Initial offer programs, commonly seen as 12-month deals, listed on most ISP and cable television websites drastically balloon after one year, resulting in sticker shock for many consumers who thought they were signing up for a more permanent and higher rate.

Over the last four years, this has resulted in a 15.6% increase in monthly costs when starting with a base measurement of $217 provided by Consumer Reports back in 2018.

While conducting the study, GammaWire spoke to several cable subscribers around the US. While people in large cities seemed slightly less concerned about the increase, rural areas with less competition expressed concern that they felt price-locked with little power to change the prices available to them.

“This lack of choice can’t be good for me as a customer,” said one respondent.

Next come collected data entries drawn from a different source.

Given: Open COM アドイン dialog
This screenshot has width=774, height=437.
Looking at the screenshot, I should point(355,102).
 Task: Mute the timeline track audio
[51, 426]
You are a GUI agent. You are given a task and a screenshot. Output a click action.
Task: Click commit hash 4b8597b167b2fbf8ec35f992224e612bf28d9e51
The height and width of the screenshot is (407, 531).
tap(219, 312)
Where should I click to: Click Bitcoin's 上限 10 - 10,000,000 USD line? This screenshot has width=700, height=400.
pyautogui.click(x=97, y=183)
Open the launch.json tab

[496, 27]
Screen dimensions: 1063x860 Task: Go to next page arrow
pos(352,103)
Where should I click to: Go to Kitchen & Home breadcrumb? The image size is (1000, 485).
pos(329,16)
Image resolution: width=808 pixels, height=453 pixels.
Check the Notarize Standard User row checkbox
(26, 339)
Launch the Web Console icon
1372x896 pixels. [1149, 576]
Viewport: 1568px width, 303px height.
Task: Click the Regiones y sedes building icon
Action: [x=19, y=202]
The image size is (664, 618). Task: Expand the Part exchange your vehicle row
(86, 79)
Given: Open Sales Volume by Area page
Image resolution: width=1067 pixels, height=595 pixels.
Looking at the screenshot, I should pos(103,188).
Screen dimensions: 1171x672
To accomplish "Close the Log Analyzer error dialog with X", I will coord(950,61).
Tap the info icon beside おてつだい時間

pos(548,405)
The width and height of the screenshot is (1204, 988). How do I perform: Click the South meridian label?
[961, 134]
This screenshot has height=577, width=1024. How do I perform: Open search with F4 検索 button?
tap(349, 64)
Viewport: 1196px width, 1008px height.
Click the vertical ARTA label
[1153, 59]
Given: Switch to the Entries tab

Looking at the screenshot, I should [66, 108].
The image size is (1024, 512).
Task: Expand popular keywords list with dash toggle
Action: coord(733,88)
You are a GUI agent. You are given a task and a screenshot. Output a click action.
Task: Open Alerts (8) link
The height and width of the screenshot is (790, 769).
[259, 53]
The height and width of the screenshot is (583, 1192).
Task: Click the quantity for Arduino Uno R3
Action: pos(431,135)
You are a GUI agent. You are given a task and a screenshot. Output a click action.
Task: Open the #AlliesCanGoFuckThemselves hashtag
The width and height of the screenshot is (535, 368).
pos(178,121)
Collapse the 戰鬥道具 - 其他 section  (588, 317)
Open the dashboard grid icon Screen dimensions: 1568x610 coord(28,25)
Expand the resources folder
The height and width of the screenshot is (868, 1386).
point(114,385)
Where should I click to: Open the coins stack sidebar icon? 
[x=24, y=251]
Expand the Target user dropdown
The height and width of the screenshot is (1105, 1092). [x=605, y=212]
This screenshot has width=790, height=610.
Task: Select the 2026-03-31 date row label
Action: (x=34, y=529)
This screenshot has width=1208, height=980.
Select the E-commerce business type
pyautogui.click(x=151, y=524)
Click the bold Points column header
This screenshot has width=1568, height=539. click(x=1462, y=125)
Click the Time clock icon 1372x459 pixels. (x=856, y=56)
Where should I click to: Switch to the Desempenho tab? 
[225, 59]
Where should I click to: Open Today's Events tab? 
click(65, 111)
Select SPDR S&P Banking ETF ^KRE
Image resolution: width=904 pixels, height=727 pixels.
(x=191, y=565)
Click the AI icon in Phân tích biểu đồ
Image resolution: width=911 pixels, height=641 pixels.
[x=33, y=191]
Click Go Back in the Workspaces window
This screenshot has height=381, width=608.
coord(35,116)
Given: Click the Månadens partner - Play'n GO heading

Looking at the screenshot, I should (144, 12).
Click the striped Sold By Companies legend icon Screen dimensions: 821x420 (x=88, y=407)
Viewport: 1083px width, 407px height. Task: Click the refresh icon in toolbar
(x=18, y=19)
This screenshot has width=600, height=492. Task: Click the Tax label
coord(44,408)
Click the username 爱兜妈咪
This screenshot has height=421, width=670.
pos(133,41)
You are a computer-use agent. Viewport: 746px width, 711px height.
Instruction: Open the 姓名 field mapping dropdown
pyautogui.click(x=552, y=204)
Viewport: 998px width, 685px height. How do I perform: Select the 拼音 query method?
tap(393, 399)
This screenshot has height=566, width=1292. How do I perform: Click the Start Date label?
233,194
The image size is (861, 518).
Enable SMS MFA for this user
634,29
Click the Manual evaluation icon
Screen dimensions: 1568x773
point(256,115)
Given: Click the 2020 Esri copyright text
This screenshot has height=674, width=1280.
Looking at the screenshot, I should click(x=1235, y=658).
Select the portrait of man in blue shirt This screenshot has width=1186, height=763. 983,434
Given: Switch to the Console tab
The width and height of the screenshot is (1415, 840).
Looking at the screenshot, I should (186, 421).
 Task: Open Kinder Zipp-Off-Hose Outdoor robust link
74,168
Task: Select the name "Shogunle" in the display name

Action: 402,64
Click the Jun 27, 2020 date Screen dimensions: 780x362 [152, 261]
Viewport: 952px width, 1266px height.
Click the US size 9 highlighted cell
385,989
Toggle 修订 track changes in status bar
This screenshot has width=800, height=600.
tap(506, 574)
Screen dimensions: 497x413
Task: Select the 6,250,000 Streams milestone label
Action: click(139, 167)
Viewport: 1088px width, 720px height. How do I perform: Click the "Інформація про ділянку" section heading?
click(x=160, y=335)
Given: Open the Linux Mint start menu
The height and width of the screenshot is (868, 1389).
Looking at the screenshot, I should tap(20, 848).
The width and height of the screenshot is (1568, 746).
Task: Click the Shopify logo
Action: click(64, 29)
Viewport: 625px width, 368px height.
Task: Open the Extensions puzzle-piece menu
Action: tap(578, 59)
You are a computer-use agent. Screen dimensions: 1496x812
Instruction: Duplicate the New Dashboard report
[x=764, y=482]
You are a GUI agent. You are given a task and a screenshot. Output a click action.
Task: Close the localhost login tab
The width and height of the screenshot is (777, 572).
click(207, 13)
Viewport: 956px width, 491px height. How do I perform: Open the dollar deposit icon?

“What am I going to do if my internet company raises the prices $10 bucks a month? I work from home. I need internet. I don’t have an alternative,” said one person who responded mentioning that they have noticed their bill increasing over the last year. “They sent me an email alerting me to the price increase and that was that.”

The cable industry is one with relatively low competition in comparison to other major consumer products and services, with many people around the United States limited to one or two realistic options for home internet and cable TV.

“This lack of choice can’t be good for me as a customer,” said one respondent.

For those looking to save money on their monthly cable bills, there are a few options likely available:

  1. Call and ask about better deals that come with a 12-month promotional period. Cable companies want to keep you as a consumer, so if you call and ask about retention deals, it can often result in at least a temporary cost savings.
  2. Consider not subscribing to cable television, and use 1-2 streaming services instead. While many consumers have found the cost of multiple streaming services to be comparable to traditional cable television, those who maintain some disciplne and only subscribe to 1-2 services find they can save upwards of $50-100 per month.
  3. Decrease internet speeds. While fast and reliable internet is practically a requirement these days, many people pay for better service that they don’t actually need. Consider how much internet speed you require to accomplish what you need (streaming TV, playing online games, video chat, etc), and work to sort out potential savings on lower service tiers.